Each of these regions could have gone their separate ways, but they chose to wait for when the North was ready in 1959, to join the rest in achieving independence together as a Federation of Nigeria. Discussions leading to that process began in London in that 1957. So, let me make this point up front for many Nigerians who are likely to be deceived by foolish secessionist talk: Nigeria is not Lugard’s creation. Nigeria is the creation of a man called George Taubman Goldie, who was given the imperial lease or charter to establish a trading monopoly from what was called the Oil River to the old Trade routes of the Sahara. He recruited a young Fred Lugard as a mercenary, who ran the North for him. Lugard consolidated that territory now called Nigeria, through the process of amalgamation. Yes, the foundation of Nigeria was for the benefit in trade, and exploitation of the resources of the area by colonial Great Britain.

But the modern nation of Nigeria, the successor nation to the colonial entity was founded by agreement of the leaders of Nigeria through the conferences of 1957/58. The foundation of Nigeria as an independent federation of three initial regions was consecrated from that conference, following years of anti-colonial agitation, by Nigerian nationalists. Compromises were reached, including those contained in the minority report by Willinks. The Foundation of a modern Nigerian republic was finally established by the Act of the Republic in 1963, by an elected parliament of Nigerians which declared Nigeria a republic, no longer subject under the Commonwealth, to the Constitutional monarchy of Great Britain. That was the most fundamental act of independence, and that was the foundation of Nigeria.
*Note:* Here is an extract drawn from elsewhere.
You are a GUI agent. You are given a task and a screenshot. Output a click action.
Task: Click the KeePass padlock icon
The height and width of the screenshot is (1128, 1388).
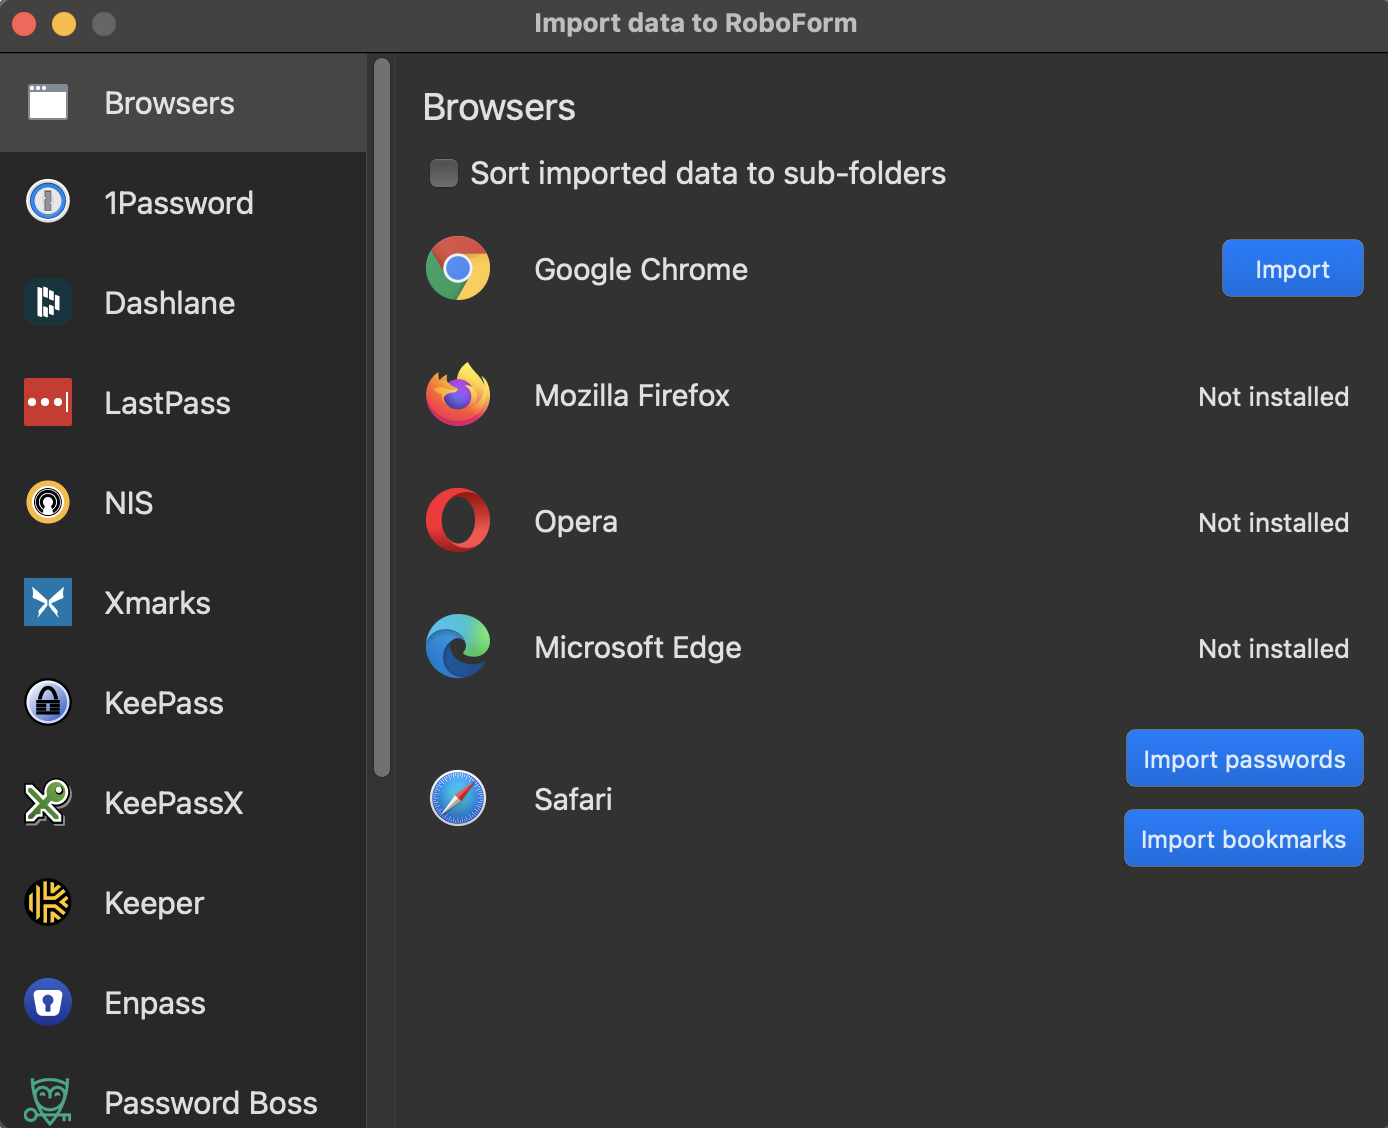pos(48,702)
The violation of that charter of the republic following the 1966 military coups is what has led to the continued crisis of Nigeria, where less and less of her citizens feel any kind of patriotism towards her, and more and more are therefore relapsing to ethnocentrism, the result no doubt of profoundly felt injustice and infidelity.
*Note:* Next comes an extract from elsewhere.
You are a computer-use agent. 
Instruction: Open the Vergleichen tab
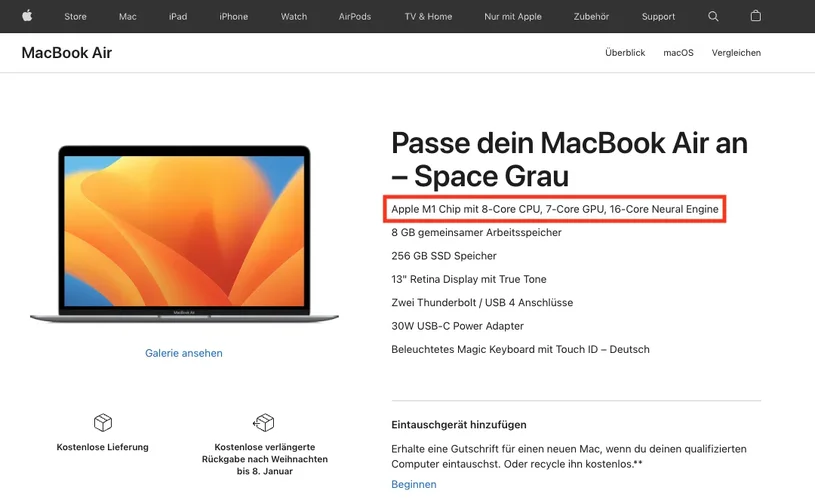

The unilateral creation of the twelve states without plebiscite by Gowon in 1967, destroyed the viability of the Nigerian federation. Any talk of restructuring without the restoration of the Republic and its 1963 charter will be hollow. That Act of the republic must be the staging post of all political reforms. To restructure Nigeria means more than granting autonomy to the regions. It is to clearly define the nature of Nigerian citizenship. As it is clear, many Nigerians miss the point when they talk about “Fulani herdsmen.” These Fulani herdsmen for as long as they are Nigerian citizens or lawful residents, have a right to move and settle anywhere in Nigeria. But they do not have the right to force people under arms and occupy their lands without consequence.

A Federal Republic of six regions might solve the structural problem of Nigeria, but it may not solve the dilemma of citizenship. Restructuring must mean broad changes in the charter of citizenship rights, on the structure of the Nigerian Military, the Police system, the judicial system, the system of the civil service, and the dismantling of pyramidal power which invests authority in extremis to individuals rather than on institutions. It can be accomplished by acts of legislation.